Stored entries
>> BEGIN
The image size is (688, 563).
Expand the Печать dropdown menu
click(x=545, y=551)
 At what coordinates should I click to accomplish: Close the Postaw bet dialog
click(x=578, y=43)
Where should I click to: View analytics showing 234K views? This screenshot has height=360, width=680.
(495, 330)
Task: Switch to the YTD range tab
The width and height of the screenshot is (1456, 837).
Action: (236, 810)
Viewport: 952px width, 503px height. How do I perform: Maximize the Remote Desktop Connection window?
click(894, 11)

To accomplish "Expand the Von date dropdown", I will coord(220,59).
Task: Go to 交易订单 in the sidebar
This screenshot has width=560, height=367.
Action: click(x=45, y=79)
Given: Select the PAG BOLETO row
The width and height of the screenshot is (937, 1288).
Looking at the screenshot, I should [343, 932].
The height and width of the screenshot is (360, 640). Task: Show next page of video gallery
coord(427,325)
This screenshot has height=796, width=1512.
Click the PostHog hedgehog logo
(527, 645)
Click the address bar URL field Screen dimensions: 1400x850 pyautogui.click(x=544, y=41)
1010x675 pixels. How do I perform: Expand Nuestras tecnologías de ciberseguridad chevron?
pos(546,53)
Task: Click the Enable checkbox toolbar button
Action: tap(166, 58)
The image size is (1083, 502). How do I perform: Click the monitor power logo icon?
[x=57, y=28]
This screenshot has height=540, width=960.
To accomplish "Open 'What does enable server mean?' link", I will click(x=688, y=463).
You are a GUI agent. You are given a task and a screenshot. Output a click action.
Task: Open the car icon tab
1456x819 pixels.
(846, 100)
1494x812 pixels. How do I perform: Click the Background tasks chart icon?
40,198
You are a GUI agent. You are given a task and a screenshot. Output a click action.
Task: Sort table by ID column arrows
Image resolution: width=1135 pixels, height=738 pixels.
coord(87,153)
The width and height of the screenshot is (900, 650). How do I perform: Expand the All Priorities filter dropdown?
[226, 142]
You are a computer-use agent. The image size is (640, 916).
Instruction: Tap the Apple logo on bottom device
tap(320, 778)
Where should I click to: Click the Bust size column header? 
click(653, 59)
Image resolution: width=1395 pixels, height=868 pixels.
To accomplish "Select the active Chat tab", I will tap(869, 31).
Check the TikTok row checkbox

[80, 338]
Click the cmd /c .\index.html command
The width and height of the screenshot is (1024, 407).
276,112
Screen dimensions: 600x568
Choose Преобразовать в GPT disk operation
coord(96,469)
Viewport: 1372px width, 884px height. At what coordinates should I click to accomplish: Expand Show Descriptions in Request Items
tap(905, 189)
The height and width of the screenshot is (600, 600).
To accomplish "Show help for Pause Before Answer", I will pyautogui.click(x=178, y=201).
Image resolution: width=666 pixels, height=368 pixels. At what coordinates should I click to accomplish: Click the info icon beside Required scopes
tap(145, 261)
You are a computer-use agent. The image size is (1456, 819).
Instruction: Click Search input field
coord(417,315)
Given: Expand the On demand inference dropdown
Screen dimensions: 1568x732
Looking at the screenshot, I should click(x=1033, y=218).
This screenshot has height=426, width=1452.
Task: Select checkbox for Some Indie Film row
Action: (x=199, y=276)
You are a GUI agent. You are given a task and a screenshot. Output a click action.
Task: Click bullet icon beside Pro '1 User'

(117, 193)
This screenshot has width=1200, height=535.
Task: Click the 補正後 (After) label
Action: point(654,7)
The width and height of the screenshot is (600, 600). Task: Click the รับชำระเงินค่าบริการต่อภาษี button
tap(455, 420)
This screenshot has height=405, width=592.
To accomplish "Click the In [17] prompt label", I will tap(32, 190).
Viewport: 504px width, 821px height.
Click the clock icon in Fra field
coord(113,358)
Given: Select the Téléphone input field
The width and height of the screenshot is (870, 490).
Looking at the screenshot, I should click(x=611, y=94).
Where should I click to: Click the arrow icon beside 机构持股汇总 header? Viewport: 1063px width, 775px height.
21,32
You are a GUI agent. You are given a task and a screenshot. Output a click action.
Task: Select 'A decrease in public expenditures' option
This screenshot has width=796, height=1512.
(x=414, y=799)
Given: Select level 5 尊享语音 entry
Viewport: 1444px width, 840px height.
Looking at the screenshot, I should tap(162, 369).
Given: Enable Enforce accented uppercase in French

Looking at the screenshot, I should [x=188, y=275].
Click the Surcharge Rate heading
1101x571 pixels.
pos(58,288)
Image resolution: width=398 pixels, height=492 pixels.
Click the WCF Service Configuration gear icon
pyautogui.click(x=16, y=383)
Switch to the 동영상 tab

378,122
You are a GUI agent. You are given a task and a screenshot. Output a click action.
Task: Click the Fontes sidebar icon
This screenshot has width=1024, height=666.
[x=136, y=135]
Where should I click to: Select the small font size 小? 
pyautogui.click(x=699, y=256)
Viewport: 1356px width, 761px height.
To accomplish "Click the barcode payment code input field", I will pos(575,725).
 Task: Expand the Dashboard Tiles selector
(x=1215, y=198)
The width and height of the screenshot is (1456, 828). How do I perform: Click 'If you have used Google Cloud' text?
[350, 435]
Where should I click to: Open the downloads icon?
>> END
Aim: Copy out all of the data above word for word, keeping every line as it is.

Exercise result:
The image size is (688, 563).
Expand the Печать dropdown menu
click(x=545, y=551)
 At what coordinates should I click to accomplish: Close the Postaw bet dialog
click(x=578, y=43)
Where should I click to: View analytics showing 234K views? This screenshot has height=360, width=680.
(495, 330)
Task: Switch to the YTD range tab
The width and height of the screenshot is (1456, 837).
Action: (236, 810)
Viewport: 952px width, 503px height. How do I perform: Maximize the Remote Desktop Connection window?
click(894, 11)

To accomplish "Expand the Von date dropdown", I will coord(220,59).
Task: Go to 交易订单 in the sidebar
This screenshot has width=560, height=367.
Action: click(x=45, y=79)
Given: Select the PAG BOLETO row
The width and height of the screenshot is (937, 1288).
Looking at the screenshot, I should [343, 932].
The height and width of the screenshot is (360, 640). Task: Show next page of video gallery
coord(427,325)
This screenshot has height=796, width=1512.
Click the PostHog hedgehog logo
(527, 645)
Click the address bar URL field Screen dimensions: 1400x850 pyautogui.click(x=544, y=41)
1010x675 pixels. How do I perform: Expand Nuestras tecnologías de ciberseguridad chevron?
pos(546,53)
Task: Click the Enable checkbox toolbar button
Action: tap(166, 58)
The image size is (1083, 502). How do I perform: Click the monitor power logo icon?
[x=57, y=28]
This screenshot has height=540, width=960.
To accomplish "Open 'What does enable server mean?' link", I will click(x=688, y=463).
You are a GUI agent. You are given a task and a screenshot. Output a click action.
Task: Open the car icon tab
1456x819 pixels.
(846, 100)
1494x812 pixels. How do I perform: Click the Background tasks chart icon?
40,198
You are a GUI agent. You are given a task and a screenshot. Output a click action.
Task: Sort table by ID column arrows
Image resolution: width=1135 pixels, height=738 pixels.
coord(87,153)
The width and height of the screenshot is (900, 650). How do I perform: Expand the All Priorities filter dropdown?
[226, 142]
You are a computer-use agent. The image size is (640, 916).
Instruction: Tap the Apple logo on bottom device
tap(320, 778)
Where should I click to: Click the Bust size column header? 
click(653, 59)
Image resolution: width=1395 pixels, height=868 pixels.
To accomplish "Select the active Chat tab", I will tap(869, 31).
Check the TikTok row checkbox

[80, 338]
Click the cmd /c .\index.html command
The width and height of the screenshot is (1024, 407).
276,112
Screen dimensions: 600x568
Choose Преобразовать в GPT disk operation
coord(96,469)
Viewport: 1372px width, 884px height. At what coordinates should I click to accomplish: Expand Show Descriptions in Request Items
tap(905, 189)
The height and width of the screenshot is (600, 600).
To accomplish "Show help for Pause Before Answer", I will pyautogui.click(x=178, y=201).
Image resolution: width=666 pixels, height=368 pixels. At what coordinates should I click to accomplish: Click the info icon beside Required scopes
tap(145, 261)
You are a computer-use agent. The image size is (1456, 819).
Instruction: Click Search input field
coord(417,315)
Given: Expand the On demand inference dropdown
Screen dimensions: 1568x732
Looking at the screenshot, I should click(x=1033, y=218).
This screenshot has height=426, width=1452.
Task: Select checkbox for Some Indie Film row
Action: (x=199, y=276)
You are a GUI agent. You are given a task and a screenshot. Output a click action.
Task: Click bullet icon beside Pro '1 User'

(117, 193)
This screenshot has width=1200, height=535.
Task: Click the 補正後 (After) label
Action: point(654,7)
The width and height of the screenshot is (600, 600). Task: Click the รับชำระเงินค่าบริการต่อภาษี button
tap(455, 420)
This screenshot has height=405, width=592.
To accomplish "Click the In [17] prompt label", I will tap(32, 190).
Viewport: 504px width, 821px height.
Click the clock icon in Fra field
coord(113,358)
Given: Select the Téléphone input field
The width and height of the screenshot is (870, 490).
Looking at the screenshot, I should click(x=611, y=94).
Where should I click to: Click the arrow icon beside 机构持股汇总 header? Viewport: 1063px width, 775px height.
21,32
You are a GUI agent. You are given a task and a screenshot. Output a click action.
Task: Select 'A decrease in public expenditures' option
This screenshot has width=796, height=1512.
(x=414, y=799)
Given: Select level 5 尊享语音 entry
Viewport: 1444px width, 840px height.
Looking at the screenshot, I should tap(162, 369).
Given: Enable Enforce accented uppercase in French

Looking at the screenshot, I should [x=188, y=275].
Click the Surcharge Rate heading
1101x571 pixels.
pos(58,288)
Image resolution: width=398 pixels, height=492 pixels.
Click the WCF Service Configuration gear icon
pyautogui.click(x=16, y=383)
Switch to the 동영상 tab

378,122
You are a GUI agent. You are given a task and a screenshot. Output a click action.
Task: Click the Fontes sidebar icon
This screenshot has width=1024, height=666.
[x=136, y=135]
Where should I click to: Select the small font size 小? 
pyautogui.click(x=699, y=256)
Viewport: 1356px width, 761px height.
To accomplish "Click the barcode payment code input field", I will pos(575,725).
 Task: Expand the Dashboard Tiles selector
(x=1215, y=198)
The width and height of the screenshot is (1456, 828). How do I perform: Click 'If you have used Google Cloud' text?
[350, 435]
Where should I click to: Open the downloads icon?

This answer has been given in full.